Stored items

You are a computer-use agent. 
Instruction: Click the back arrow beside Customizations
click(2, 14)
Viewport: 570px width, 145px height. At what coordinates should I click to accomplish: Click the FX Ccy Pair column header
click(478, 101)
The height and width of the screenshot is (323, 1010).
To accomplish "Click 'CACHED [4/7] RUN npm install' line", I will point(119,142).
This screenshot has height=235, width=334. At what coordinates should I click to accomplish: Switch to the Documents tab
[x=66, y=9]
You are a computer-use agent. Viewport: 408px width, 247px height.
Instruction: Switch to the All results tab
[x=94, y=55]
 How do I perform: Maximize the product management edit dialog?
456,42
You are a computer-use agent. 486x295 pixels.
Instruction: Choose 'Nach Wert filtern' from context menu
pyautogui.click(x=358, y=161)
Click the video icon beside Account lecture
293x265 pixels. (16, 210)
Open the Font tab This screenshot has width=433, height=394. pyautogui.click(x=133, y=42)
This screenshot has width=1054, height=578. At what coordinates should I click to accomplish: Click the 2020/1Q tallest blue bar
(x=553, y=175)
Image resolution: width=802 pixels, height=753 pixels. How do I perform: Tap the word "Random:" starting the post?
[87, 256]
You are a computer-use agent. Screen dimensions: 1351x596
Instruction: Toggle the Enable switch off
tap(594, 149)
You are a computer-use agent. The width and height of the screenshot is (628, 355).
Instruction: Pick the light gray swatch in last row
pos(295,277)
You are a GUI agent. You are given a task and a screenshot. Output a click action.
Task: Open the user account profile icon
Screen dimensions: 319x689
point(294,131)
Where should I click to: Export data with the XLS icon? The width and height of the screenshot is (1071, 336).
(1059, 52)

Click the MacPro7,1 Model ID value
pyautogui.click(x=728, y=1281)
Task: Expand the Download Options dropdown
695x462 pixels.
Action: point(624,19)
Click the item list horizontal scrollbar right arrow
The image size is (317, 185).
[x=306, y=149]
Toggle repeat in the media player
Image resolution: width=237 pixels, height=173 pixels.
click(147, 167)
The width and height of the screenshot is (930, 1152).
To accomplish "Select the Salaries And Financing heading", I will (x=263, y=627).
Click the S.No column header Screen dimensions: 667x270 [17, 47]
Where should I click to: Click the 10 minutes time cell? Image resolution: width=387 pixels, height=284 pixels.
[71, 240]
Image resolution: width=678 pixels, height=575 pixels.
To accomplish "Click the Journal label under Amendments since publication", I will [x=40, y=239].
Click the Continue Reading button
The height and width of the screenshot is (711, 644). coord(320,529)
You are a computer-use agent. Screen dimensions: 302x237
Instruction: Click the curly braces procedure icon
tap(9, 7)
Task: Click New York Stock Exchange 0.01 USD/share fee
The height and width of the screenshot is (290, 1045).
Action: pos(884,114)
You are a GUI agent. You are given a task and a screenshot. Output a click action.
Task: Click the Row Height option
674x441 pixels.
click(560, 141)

PROBLEM TO SOLVE = Scan the records above, then copy out each line that mentions "will".

COMPLETED EXERCISE =
To accomplish "Click 'CACHED [4/7] RUN npm install' line", I will point(119,142).
To accomplish "Select the Salaries And Financing heading", I will (x=263, y=627).
To accomplish "Click the Journal label under Amendments since publication", I will [x=40, y=239].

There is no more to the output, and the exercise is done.